EXTRACTED ENTRIES section start

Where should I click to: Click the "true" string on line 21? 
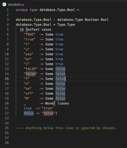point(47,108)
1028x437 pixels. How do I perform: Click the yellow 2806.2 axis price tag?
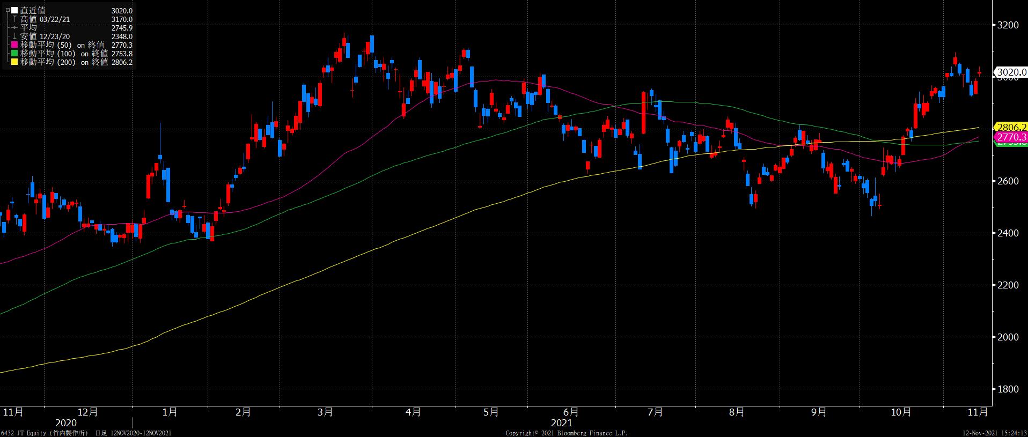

EXTRACTED ENTRIES section end
EXTRACTED ENTRIES section start

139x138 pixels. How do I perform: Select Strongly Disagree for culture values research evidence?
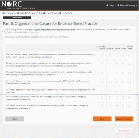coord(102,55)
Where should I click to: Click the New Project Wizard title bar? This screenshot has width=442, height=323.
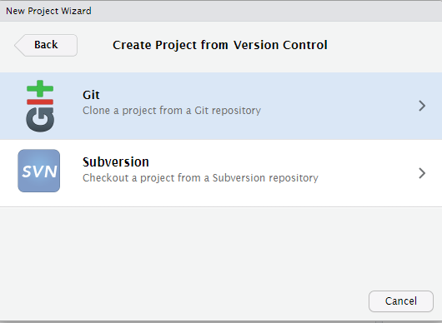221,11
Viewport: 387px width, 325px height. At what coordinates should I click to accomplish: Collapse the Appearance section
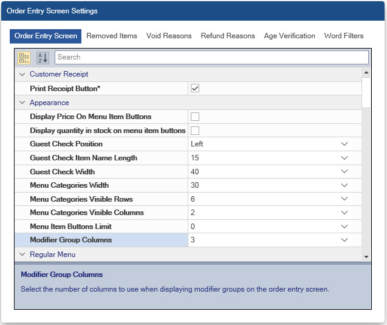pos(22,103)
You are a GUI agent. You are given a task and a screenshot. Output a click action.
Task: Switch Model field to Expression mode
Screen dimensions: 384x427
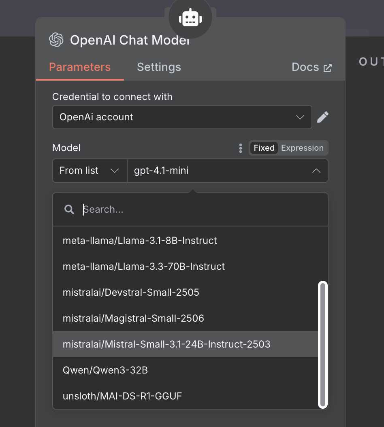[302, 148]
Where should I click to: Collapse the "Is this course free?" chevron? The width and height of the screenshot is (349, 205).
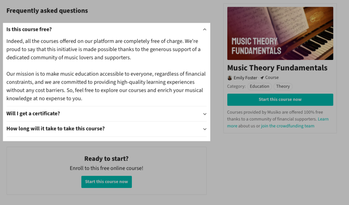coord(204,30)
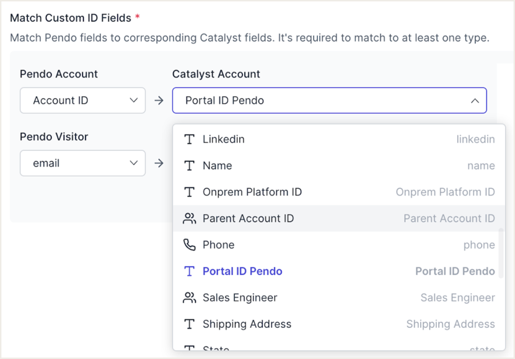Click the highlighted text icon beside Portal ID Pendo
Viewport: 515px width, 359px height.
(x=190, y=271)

EXTRACTED ENTRIES section end
EXTRACTED ENTRIES section start

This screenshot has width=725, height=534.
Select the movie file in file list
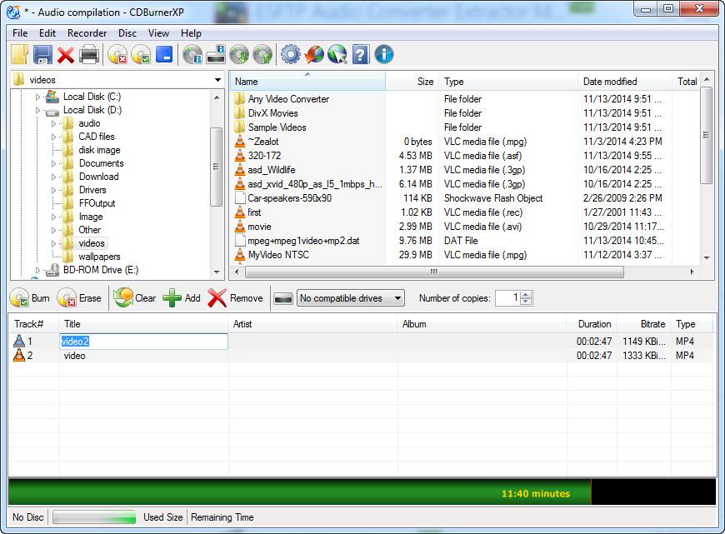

EXTRACTED ENTRIES section end

Could you restate word for word the lines above, from the one that contains "This screenshot has width=725, height=534." through the one that contains "Select the movie file in file list", and no others?

*SOLUTION FOR THIS TASK:*
This screenshot has width=725, height=534.
Select the movie file in file list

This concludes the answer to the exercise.